* **What is needed**:
Pick out every line below that contains the string "with", treating uppercase and lowercase as different.

* **Material for this exercise**:

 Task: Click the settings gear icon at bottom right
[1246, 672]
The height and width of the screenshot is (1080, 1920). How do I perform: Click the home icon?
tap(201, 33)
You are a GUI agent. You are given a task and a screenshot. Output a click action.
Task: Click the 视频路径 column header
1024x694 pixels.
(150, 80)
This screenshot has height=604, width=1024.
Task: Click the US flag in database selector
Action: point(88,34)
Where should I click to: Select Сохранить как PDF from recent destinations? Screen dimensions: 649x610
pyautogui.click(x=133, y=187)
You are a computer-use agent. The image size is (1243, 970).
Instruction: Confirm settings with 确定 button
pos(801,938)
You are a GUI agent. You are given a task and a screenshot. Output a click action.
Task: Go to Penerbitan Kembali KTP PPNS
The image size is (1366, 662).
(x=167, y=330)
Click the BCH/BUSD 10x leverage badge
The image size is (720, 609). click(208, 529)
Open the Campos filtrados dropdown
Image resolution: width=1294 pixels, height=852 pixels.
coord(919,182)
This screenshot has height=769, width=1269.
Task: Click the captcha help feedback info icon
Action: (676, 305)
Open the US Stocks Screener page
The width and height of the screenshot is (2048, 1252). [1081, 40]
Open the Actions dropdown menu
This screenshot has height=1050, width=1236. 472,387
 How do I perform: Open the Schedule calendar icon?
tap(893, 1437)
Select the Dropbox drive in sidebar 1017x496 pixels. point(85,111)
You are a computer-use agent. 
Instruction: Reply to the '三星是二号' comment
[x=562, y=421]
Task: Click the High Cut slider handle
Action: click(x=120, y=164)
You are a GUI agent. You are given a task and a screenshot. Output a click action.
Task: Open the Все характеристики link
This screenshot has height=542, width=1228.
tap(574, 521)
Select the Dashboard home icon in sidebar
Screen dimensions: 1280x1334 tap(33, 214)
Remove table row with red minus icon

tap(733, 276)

* **Answer for this exercise**:
Instruction: Confirm settings with 确定 button
Remove table row with red minus icon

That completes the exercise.